Friday, December 03, 2010

Committed, Marriage, Etc

I just finished reading Elizabeth Gilbert's Committed: A Skeptic Makes Peace With Marriage. Yes, she is that Eat, Pray, Love lady. Yes, fine, judge me, because I liked the book. Part-memoir, part travelogue, part marriage history, it basically tells the story of how she, a divorced feminist, makes peace with deciding to get married again.

There weren't a lot of stories in there that I hadn't heard before, but I obviously loved the memoir parts because I almost always love memoir, and I liked the legal parallels she drew between interracial and gay marriage. She discusses the Lovings, and how at the time the Supreme Court ruled that race-based legal restrictions on marriage were unconstitutional in 1967, "70 percent of Americans vehemently opposed this ruling. Let me repeat that: In recent American history, seven out of ten Americans still believed that it should be a criminal offense for people of different races to marry each other." The mind boggles. I think of how many interracial couples I know now, and I cannot imagine this. This gives me hope for the future of gay marriage and the tide of public opinion.

Perhaps the best part of the book, though, was all the discussion it prompted between YG and I about how we see our own marriage and where we want to go. We are thick in the middle of the child years right now, and sometimes its a struggle just getting through day and all the chores and all the SHIT -- never mind being the kind of person that anyone else would want to be around. But here's the thing: I like YG. A lot. Yes, of course, I lurve him and all that -- husband, father of my child, all around nice guy, blah blah. But I LIKE him. I like being around him and talking with him and scheming with him. He's usually my favorite person in the room (expression courtesy of a friend who said this exact phrase about her husband, and I fell in love with it).

Really, if I could sum up in one sentence what I want out of this marriage, it is that I hope we always like each other.

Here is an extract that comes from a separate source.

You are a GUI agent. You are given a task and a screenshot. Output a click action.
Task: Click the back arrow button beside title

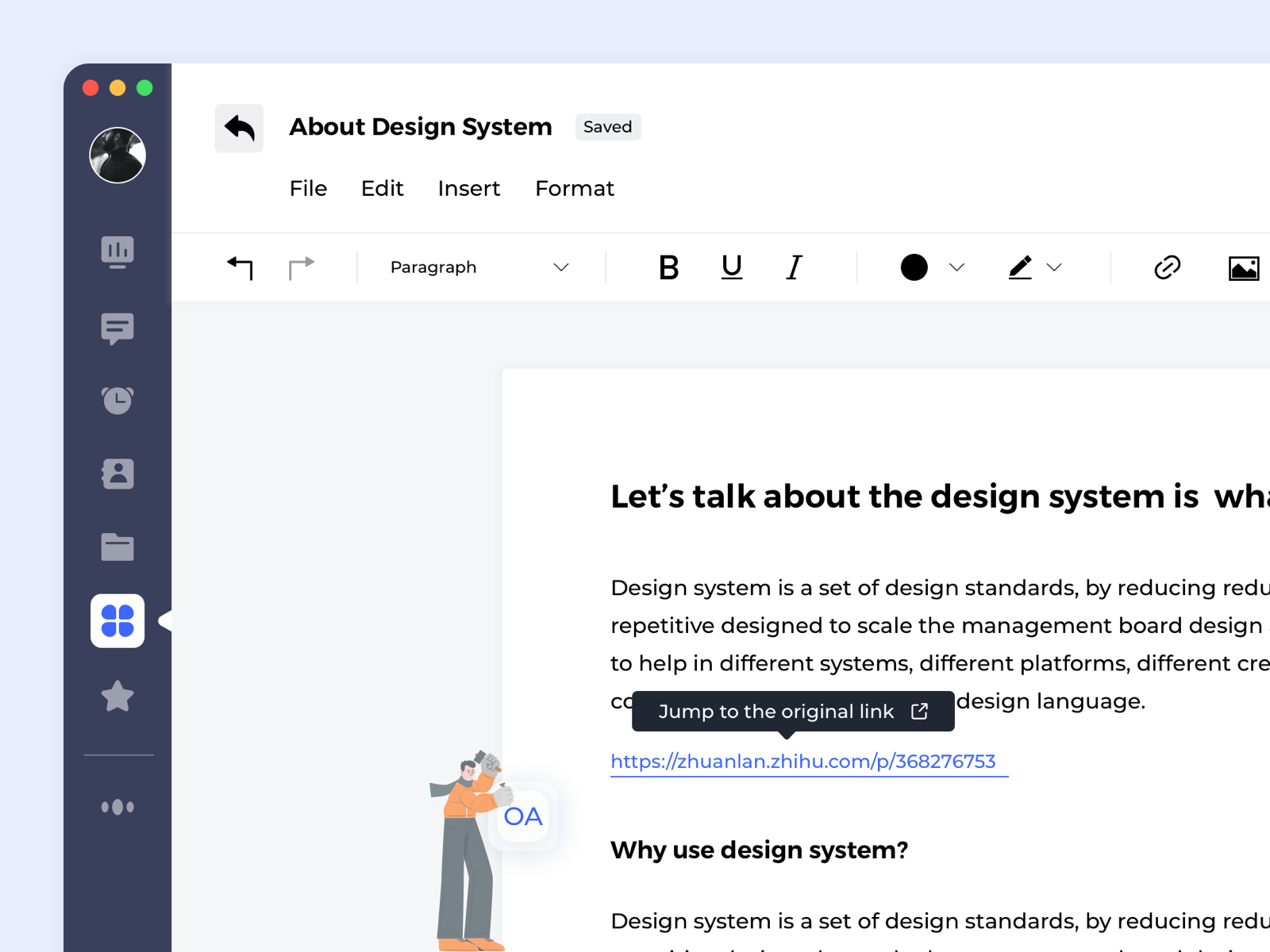coord(239,128)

"It's been famously said that second marriage is the triumph of hope over experience, but I'm not entirely sure that's true. It seems to me that first marriages are the more hope-drenched affairs, awash in vast expectations and easy optimism. Second marriages are cloaked, I think, in something else: a respect for forces that are bigger than us, maybe. . . . Maybe the only difference between first marriage and second marriage is that the second time at least you know you are gambling."


So read the book. Or not.

1 comment:

Happily Mrs J Marcus Martin said...

I love what you said about your husband being your favorite person in the room. I feel the same way about my husband. I am on my second marriage and second round of baby momma time. It's hard to find time between kids, chores, work, BS, and the rest of what life throws daily but to be able to say at the end of the day this was a great day and I'm so glad we shared it together is an amazing feat in itself.
I don't have a counter-comment on the first marriage vs second marriage comment because I believe that any marriage is a show of faith and hope and the "liking" of two people.